Martin Luther King Jr. adalah seorang pendeta yang berjuang melawan penindasan terhadap orang-orang kulit hitam di Amerika Serikat pada era 1950-an. Yang membuatnya terkenal adalah gerakan perlawanannya yang tanpa kekerasan, atau dikenal dengan nonviolence movement. Salah satu kutipan khotbahnya yang terkenal dan sejalan dengan aksi-aksinya adalah, “Kegelapan tidak dapat dilenyapkan dengan kegelapan. Hanya terang yang dapat melakukannya. Kebencian tidak dapat menghancurkan kebencian; hanya cinta yang dapat melakukannya.”
Pemazmur mengerti bahwa hidupnya sedang berada dalam ancaman orang-orang yang memusuhi dan membencinya.
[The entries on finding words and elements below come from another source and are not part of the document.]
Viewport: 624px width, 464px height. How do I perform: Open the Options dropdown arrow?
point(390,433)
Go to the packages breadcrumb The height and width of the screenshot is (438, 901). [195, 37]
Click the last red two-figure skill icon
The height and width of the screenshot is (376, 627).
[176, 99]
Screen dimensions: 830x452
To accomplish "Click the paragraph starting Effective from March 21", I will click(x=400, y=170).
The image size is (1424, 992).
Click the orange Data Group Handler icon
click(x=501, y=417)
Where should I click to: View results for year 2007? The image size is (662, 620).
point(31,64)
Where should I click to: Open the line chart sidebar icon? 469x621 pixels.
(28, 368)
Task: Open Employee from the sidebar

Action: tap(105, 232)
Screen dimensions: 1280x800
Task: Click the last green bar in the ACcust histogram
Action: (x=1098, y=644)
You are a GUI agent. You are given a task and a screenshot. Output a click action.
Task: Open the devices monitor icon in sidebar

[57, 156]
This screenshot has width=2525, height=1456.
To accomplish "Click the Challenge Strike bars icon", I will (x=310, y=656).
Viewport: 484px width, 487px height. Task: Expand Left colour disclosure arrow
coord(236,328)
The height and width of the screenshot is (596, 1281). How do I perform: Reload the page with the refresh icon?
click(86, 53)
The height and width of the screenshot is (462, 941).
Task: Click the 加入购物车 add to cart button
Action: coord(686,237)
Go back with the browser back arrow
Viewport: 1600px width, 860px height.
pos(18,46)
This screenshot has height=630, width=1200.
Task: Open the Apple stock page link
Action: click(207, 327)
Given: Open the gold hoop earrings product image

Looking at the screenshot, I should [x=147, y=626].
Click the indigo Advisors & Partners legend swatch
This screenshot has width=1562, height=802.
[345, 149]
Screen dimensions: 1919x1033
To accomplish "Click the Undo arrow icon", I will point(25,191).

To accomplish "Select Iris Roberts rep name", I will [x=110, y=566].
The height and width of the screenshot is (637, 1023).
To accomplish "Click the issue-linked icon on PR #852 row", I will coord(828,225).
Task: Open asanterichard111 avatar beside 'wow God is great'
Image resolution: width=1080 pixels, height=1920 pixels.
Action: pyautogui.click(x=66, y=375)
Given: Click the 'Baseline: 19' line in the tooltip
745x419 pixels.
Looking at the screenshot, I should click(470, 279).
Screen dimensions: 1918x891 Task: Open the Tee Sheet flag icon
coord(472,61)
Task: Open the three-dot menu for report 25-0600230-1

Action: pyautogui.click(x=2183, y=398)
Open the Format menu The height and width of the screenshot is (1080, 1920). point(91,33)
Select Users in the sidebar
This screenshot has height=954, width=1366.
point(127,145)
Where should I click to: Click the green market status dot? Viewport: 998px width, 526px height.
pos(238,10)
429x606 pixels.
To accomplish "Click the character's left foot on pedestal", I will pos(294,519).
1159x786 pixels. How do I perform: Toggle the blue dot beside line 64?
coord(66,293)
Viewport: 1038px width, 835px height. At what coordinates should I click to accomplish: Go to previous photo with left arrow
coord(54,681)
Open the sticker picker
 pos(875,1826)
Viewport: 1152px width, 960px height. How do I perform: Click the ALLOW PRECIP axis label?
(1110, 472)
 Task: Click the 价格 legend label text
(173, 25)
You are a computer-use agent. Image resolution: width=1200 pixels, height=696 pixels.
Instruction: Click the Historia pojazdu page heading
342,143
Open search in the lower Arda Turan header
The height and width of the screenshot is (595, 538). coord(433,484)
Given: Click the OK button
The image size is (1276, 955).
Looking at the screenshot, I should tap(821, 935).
Di tengah keadaan yang tertekan, ia memohon agar TUHAN melepaskan dan melindunginya, bahkan menunjukkan jalan TUHAN yang harus dilaluinya. Ia percaya bahwa Allah yang setia akan menunjukkan kebenaran. Karena itu, ia ingin membalas kejahatan dengan kebaikan, yang bukan hanya melepaskannya dari ancaman, tetapi juga memuliakan nama TUHAN di hadapan lawan-lawannya.
Sahabat Senior, para pembenci selalu ada di sekitar kita. Terkadang tidak jelas alasan mereka membenci kita. Namun, yang paling penting adalah respons kita terhadap perbuatan mereka. Jika kita membalas kebencian dengan kebencian, masalah akan semakin rumit. Hanya cinta yang dapat menyelesaikannya.
DOA:
Tuhan, ajarkanlah kami bahasa cinta-Mu agar kami dapat membalas kejahatan dengan kebaikan, supaya cinta-Mu dikenali dan mendamaikan kehidupan ini. Amin.